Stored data
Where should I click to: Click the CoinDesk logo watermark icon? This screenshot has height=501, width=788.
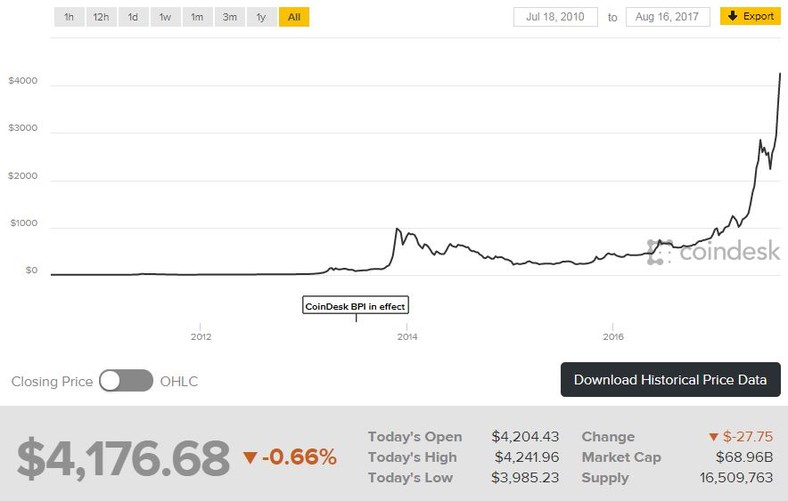(x=657, y=251)
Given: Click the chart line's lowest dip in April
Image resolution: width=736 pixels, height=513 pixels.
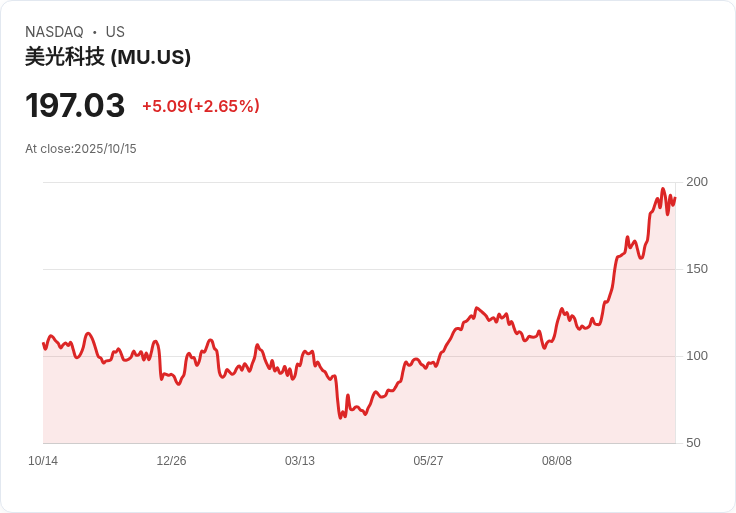Looking at the screenshot, I should [x=340, y=417].
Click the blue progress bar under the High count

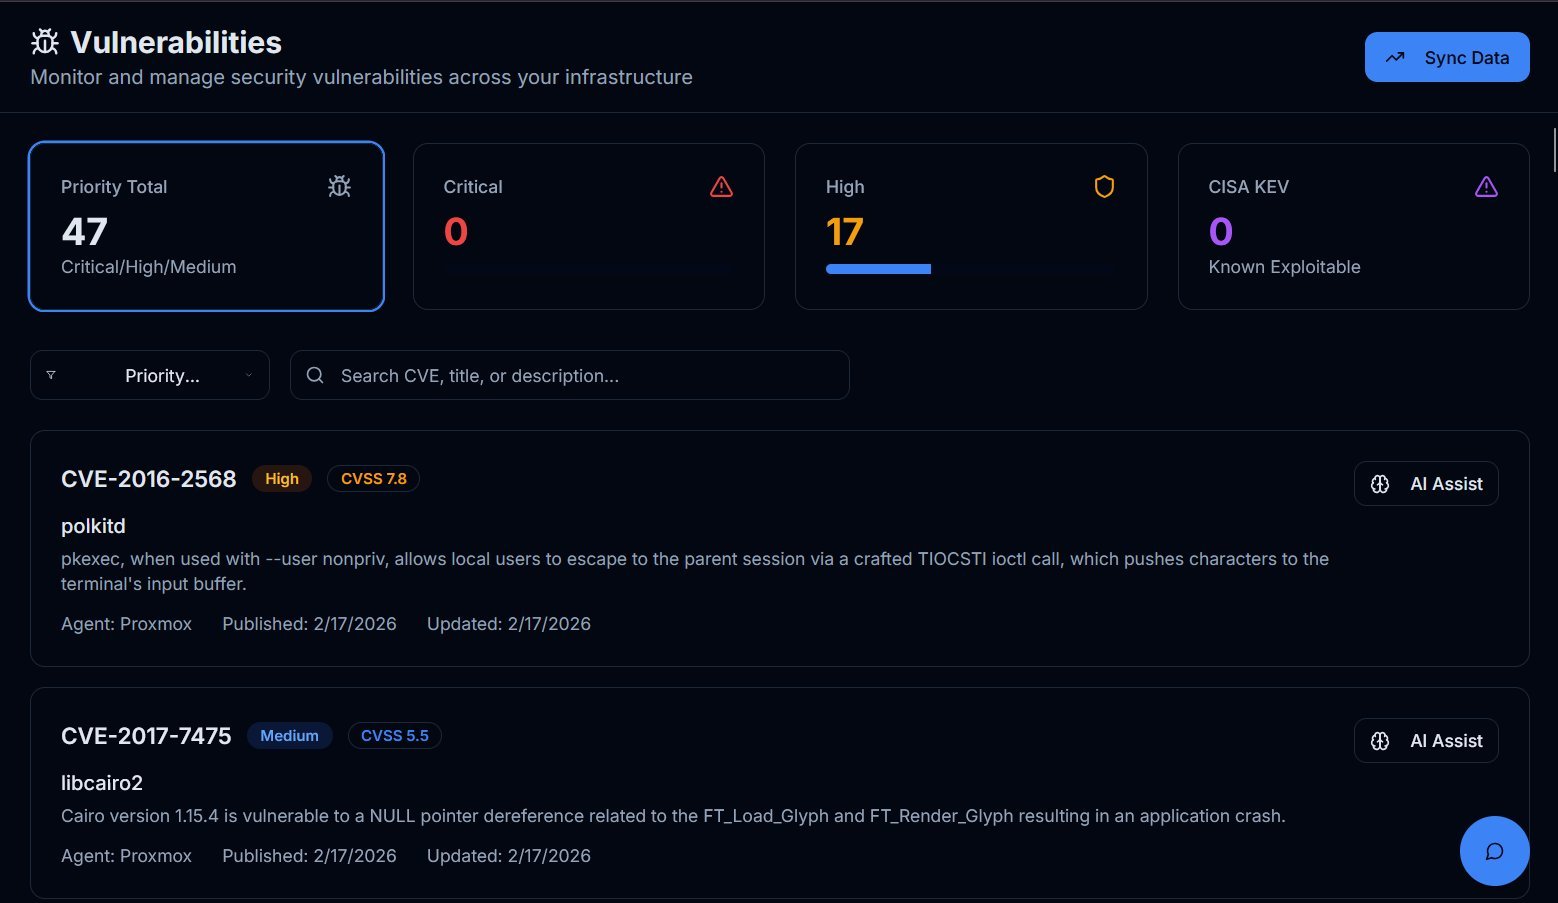(878, 268)
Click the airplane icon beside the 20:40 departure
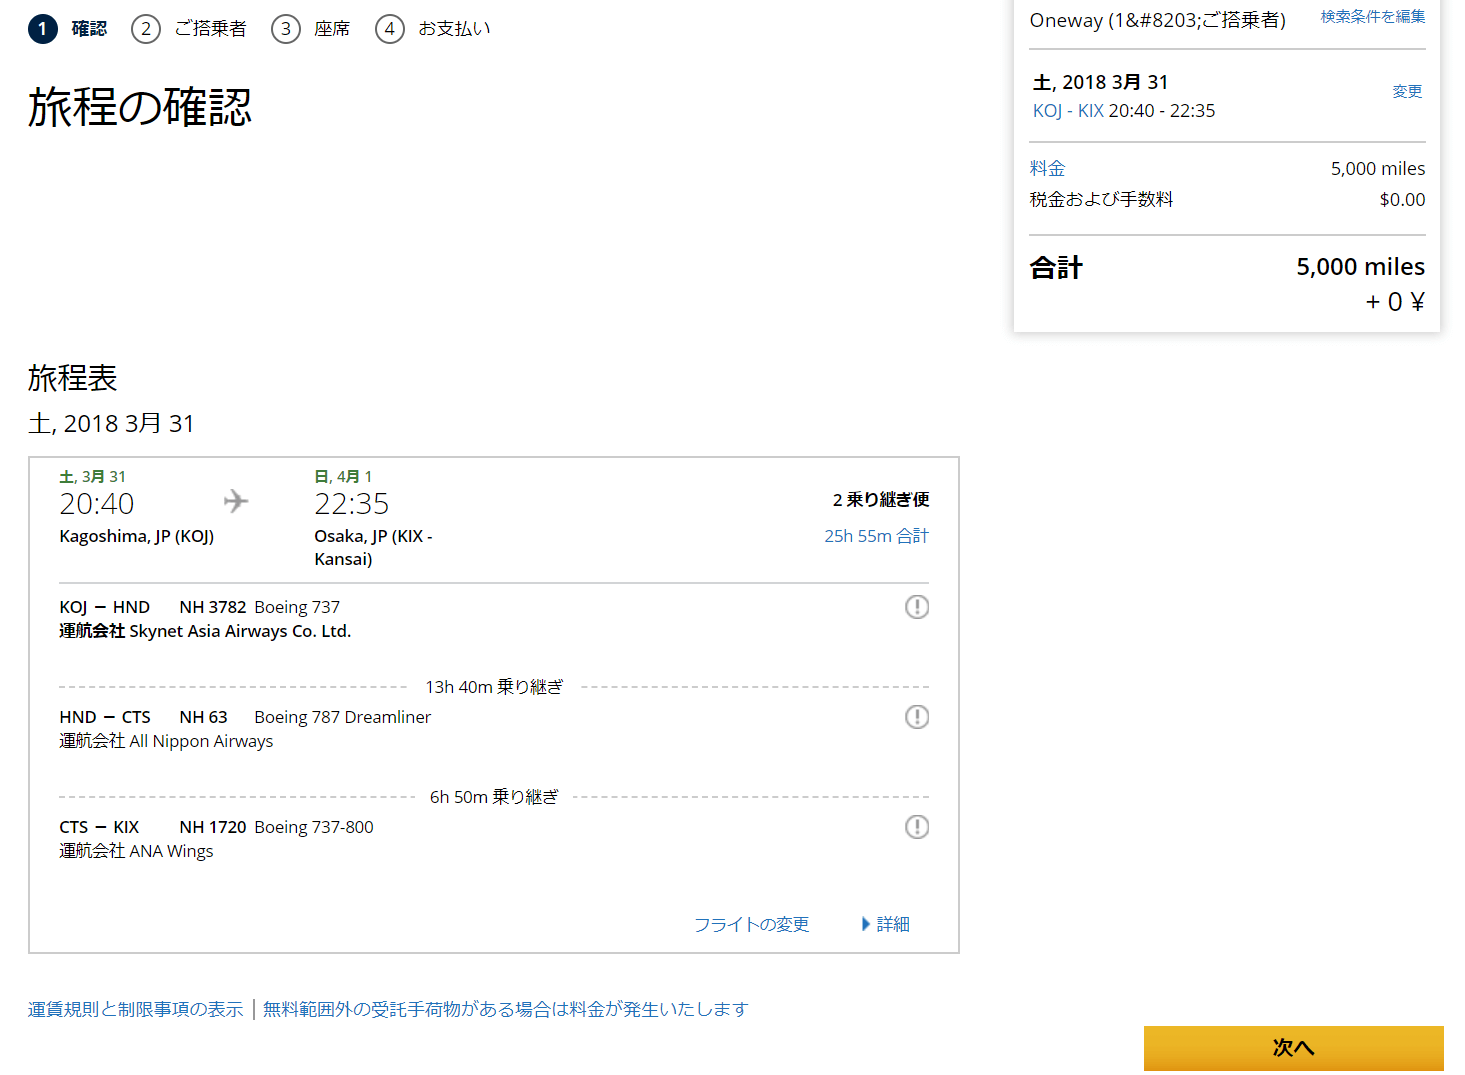The image size is (1465, 1075). click(x=236, y=501)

● Requirement
In your answer, print the entries above exactly, with the pictures left out.

● Response to the exercise
Where should I click to: Click the CoinDesk logo watermark icon? This screenshot has height=501, width=788.
(x=657, y=251)
Given: Click the chart line's lowest dip in April
Image resolution: width=736 pixels, height=513 pixels.
Looking at the screenshot, I should [x=340, y=417].
Click the blue progress bar under the High count

(878, 268)
Click the airplane icon beside the 20:40 departure
The image size is (1465, 1075). click(x=236, y=501)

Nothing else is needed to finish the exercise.